Alan Francis   26/08/2015 at 15:22

Why have they not applied this formula to MPs pay rises? After all we're all supposed to be in this together aren't we. Some of us are in this together but that doesn't include MPs methinks.

Stephen Adshead   26/08/2015 at 17:33

It is outrageous, on one hand for the Tory Government to justify awarding themselves a 10% rise and then trying to tell NHS workers who have seen virtually no rise for a few years they cannot even have a one per cent, sheer hypocrisy

Tired   27/08/2015 at 06:51

Although the govt pay rise is hurtful, please stop using it as an argument! The govt pay rise would have costed a fraction of what NHS payments cost to implement. Think people!

Stuart W   27/08/2015 at 07:22

There is always an assumption that pay in the private sector is somehow superior to that of the public sector. Wake up and smell the coffee, it is not. Annual across the board pay rises reward no one, if you want improvement target your resources

Rob W   27/08/2015 at 08:59

The government does not understand the NHS pay scale. All this blister about incremental pay rises blinds the public. When you are offered a post in the NHS it is in a pay band. The job pays up to the top of that band which you achieve incrementally whilst developing the skills and competencies required of the post. It's not a pay rise per se, it's recognition of you achieving what's needed to do your job. The fact that the cost of living is outstripping out salary increments is why NHS staff should be offered more than 1%. How many people in the private sector have had a five year pay freeze and look set to face another five? Don't tell me how hard it is outside the public sector, I've been there, and it's often better paid than we are!

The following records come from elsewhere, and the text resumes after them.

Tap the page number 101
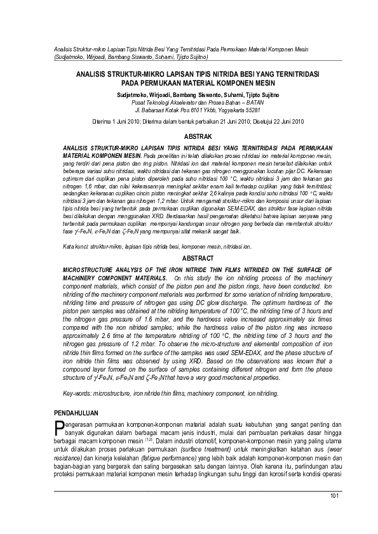point(337,495)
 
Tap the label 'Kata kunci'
point(75,245)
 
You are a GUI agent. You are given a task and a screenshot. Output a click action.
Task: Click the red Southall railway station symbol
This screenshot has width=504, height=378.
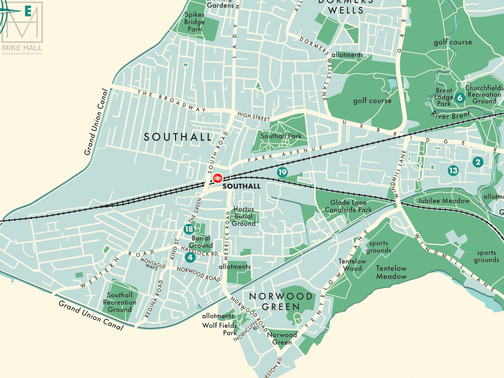pyautogui.click(x=217, y=178)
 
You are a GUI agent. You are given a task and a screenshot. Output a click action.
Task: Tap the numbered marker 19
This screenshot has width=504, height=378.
pyautogui.click(x=282, y=172)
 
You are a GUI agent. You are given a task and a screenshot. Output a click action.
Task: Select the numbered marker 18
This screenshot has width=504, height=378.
pyautogui.click(x=189, y=229)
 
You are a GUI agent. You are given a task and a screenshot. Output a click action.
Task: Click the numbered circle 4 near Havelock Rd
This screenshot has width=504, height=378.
pyautogui.click(x=190, y=257)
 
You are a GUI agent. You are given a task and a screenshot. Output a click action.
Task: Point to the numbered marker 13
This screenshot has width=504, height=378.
pyautogui.click(x=453, y=170)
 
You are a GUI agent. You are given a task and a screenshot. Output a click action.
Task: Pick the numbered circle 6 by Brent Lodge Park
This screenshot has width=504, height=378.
pyautogui.click(x=459, y=98)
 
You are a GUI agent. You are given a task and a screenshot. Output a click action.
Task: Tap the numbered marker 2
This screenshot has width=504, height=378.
pyautogui.click(x=478, y=162)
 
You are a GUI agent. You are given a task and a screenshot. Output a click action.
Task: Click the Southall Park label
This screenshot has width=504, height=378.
pyautogui.click(x=281, y=136)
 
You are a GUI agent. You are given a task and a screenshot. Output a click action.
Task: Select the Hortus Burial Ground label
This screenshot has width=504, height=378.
pyautogui.click(x=243, y=216)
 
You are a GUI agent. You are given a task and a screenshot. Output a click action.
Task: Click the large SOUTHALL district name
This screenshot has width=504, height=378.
pyautogui.click(x=178, y=137)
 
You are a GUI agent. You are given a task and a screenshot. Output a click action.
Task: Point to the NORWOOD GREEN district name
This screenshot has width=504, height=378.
pyautogui.click(x=281, y=302)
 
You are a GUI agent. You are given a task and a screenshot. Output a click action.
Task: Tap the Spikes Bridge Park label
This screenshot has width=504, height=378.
pyautogui.click(x=195, y=22)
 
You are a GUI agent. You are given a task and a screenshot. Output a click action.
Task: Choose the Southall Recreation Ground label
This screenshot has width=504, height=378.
pyautogui.click(x=120, y=302)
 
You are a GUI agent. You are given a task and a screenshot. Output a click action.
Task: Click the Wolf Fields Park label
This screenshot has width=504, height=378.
pyautogui.click(x=220, y=329)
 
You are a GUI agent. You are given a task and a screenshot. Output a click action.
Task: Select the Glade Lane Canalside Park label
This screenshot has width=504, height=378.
pyautogui.click(x=348, y=206)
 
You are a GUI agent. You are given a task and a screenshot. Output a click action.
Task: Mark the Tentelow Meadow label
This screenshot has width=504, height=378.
pyautogui.click(x=391, y=272)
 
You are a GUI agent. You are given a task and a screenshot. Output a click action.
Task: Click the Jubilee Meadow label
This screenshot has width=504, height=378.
pyautogui.click(x=443, y=201)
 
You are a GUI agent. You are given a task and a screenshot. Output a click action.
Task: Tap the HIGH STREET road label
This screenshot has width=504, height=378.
pyautogui.click(x=254, y=116)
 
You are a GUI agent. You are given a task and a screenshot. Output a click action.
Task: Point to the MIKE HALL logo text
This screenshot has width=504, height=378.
pyautogui.click(x=22, y=48)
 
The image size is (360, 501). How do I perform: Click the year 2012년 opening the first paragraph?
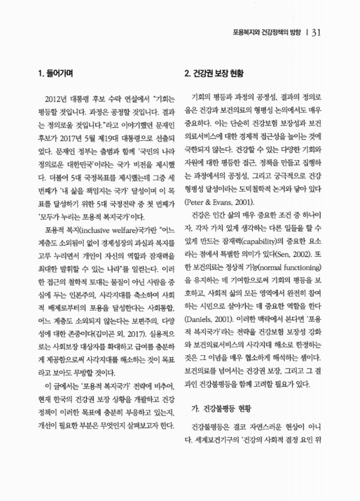(x=49, y=100)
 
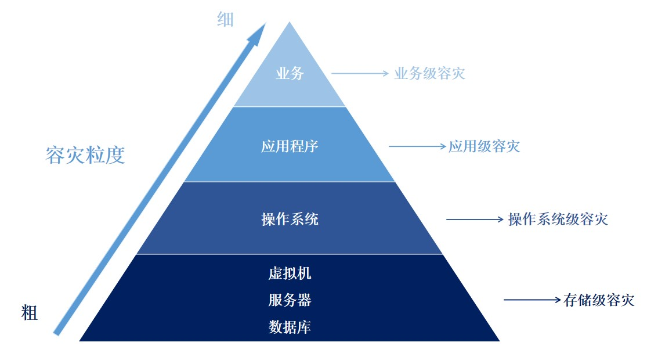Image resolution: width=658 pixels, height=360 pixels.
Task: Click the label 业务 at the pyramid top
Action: pyautogui.click(x=290, y=74)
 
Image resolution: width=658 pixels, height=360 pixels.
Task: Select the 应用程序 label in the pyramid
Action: pyautogui.click(x=290, y=146)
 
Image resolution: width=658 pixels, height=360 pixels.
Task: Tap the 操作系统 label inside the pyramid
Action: pyautogui.click(x=290, y=219)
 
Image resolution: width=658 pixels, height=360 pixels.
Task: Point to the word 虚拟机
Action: pyautogui.click(x=290, y=272)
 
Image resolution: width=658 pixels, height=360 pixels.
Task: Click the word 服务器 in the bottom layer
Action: pyautogui.click(x=290, y=300)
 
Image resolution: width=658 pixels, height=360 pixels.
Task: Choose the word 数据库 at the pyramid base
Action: pyautogui.click(x=290, y=327)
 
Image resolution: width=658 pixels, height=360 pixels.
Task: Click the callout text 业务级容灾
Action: pyautogui.click(x=429, y=74)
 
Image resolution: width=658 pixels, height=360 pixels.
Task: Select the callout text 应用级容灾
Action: pyautogui.click(x=484, y=146)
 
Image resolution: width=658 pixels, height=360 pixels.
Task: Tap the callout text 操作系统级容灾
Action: pyautogui.click(x=558, y=219)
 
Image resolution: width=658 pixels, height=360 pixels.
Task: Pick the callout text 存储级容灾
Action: pyautogui.click(x=599, y=300)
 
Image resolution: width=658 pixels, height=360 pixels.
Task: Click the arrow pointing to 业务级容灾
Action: pyautogui.click(x=359, y=74)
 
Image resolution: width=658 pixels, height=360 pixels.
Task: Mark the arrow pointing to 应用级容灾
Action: pyautogui.click(x=417, y=146)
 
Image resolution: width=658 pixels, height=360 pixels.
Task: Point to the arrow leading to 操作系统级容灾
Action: pyautogui.click(x=475, y=219)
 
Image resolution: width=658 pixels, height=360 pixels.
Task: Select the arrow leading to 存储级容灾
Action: pyautogui.click(x=532, y=300)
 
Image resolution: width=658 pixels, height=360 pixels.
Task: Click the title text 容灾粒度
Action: pyautogui.click(x=85, y=155)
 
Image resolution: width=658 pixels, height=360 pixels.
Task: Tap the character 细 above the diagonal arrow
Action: pyautogui.click(x=225, y=20)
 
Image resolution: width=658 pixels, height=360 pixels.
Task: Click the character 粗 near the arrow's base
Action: pyautogui.click(x=30, y=314)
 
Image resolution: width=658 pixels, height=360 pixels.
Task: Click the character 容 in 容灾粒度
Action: pyautogui.click(x=56, y=155)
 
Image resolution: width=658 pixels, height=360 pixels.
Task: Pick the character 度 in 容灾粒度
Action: pyautogui.click(x=115, y=155)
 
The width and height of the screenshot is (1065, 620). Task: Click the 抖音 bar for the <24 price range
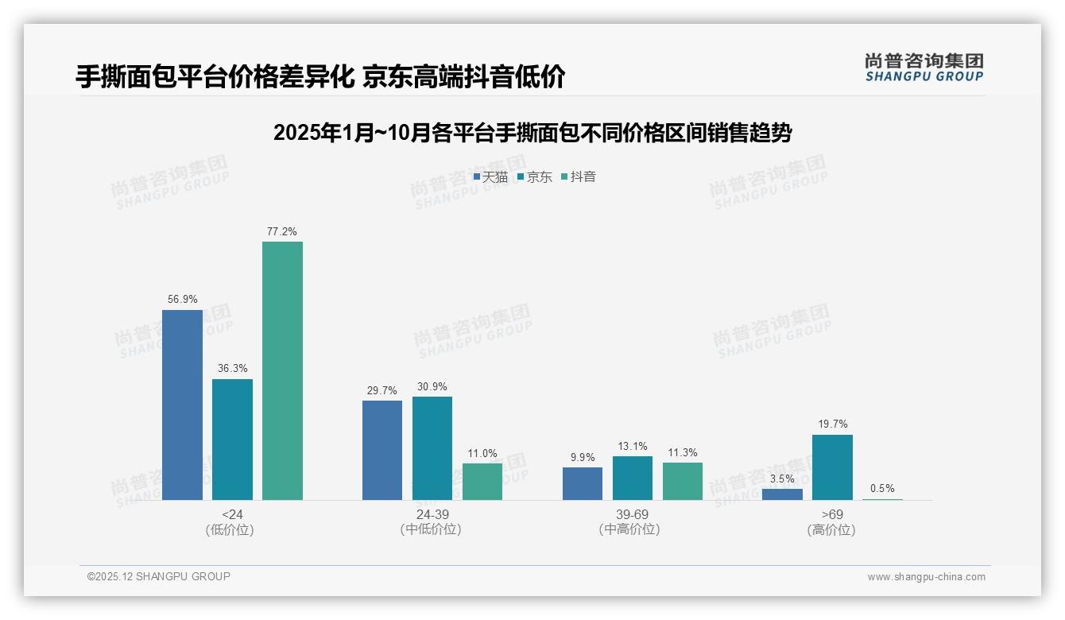(x=282, y=370)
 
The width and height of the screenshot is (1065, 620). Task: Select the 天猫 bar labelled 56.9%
(x=182, y=405)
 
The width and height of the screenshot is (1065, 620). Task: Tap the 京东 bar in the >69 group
(x=832, y=467)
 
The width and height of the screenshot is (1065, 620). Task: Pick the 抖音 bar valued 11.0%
(x=482, y=482)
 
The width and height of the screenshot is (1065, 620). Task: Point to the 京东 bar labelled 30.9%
(x=432, y=448)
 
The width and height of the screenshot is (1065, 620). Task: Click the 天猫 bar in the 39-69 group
(x=583, y=483)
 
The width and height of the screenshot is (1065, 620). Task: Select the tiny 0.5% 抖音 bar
(x=882, y=499)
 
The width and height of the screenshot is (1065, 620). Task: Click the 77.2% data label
(x=282, y=232)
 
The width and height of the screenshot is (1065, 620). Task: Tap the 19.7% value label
(x=833, y=424)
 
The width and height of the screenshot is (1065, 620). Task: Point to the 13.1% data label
(x=633, y=446)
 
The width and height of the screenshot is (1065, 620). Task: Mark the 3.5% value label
(x=782, y=479)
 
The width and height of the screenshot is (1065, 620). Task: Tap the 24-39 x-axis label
(x=432, y=514)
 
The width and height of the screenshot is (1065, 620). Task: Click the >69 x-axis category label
(x=832, y=514)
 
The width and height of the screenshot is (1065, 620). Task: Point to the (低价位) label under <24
(x=231, y=529)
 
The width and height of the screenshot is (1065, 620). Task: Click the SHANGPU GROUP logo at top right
(x=924, y=68)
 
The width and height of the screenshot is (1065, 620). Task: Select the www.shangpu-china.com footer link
(x=926, y=577)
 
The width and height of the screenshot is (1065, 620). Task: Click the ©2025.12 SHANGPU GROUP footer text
(x=159, y=576)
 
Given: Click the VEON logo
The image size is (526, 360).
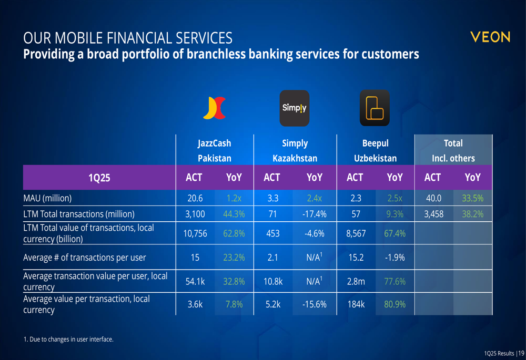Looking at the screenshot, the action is click(490, 37).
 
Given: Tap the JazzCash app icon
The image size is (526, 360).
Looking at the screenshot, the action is click(215, 108).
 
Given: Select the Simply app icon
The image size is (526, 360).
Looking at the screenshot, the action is click(294, 108).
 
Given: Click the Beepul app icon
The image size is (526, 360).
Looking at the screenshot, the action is click(375, 108).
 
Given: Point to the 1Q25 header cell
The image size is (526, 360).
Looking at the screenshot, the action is click(99, 178).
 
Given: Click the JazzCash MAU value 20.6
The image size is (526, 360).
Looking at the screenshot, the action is click(195, 199).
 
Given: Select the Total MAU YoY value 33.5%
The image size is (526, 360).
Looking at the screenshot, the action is click(473, 199).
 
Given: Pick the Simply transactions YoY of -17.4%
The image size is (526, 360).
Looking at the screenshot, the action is click(315, 214).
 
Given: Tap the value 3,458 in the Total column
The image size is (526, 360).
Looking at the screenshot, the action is click(434, 214).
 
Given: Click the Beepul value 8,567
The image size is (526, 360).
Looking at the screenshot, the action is click(356, 233).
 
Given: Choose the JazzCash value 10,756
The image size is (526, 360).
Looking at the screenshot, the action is click(195, 233).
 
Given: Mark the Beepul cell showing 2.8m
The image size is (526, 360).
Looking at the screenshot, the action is click(356, 282).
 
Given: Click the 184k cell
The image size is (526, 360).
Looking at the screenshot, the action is click(356, 304).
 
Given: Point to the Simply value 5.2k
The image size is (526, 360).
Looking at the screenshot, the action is click(273, 304).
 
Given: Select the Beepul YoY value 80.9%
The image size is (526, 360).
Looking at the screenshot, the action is click(395, 304).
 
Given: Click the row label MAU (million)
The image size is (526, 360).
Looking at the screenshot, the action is click(47, 199).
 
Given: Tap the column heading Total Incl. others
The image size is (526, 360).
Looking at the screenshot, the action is click(453, 150).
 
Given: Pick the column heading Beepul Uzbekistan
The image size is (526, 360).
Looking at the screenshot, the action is click(376, 150).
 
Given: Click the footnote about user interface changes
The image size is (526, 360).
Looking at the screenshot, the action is click(68, 339).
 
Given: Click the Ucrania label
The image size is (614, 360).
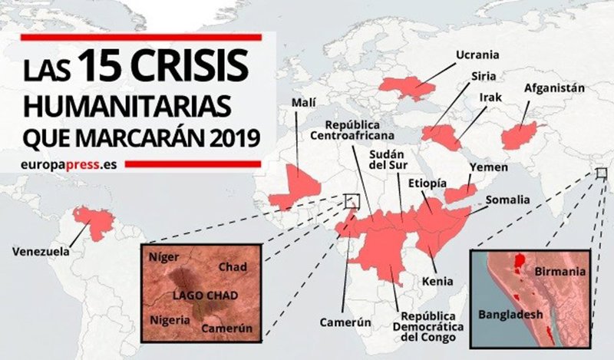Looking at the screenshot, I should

Lynne Dale   30/08/2015 at 15:49

Do you know what I am speechless and so demoralised for the public sector. OK MPs do deserve the pay increase when you look at the other things which have changed with regards to pensions and expenses BUT public service workers have had their terms and conditions eroded with no compensation. The MPs pay rise is neutral but Public Health Service workers pay is to the benefit of the government NOT neutral!!!!,!

Geoff Holland   30/08/2015 at 16:40

Thanks for this. I've dug out the form to renew my membership of Unison which accidentally lapsed.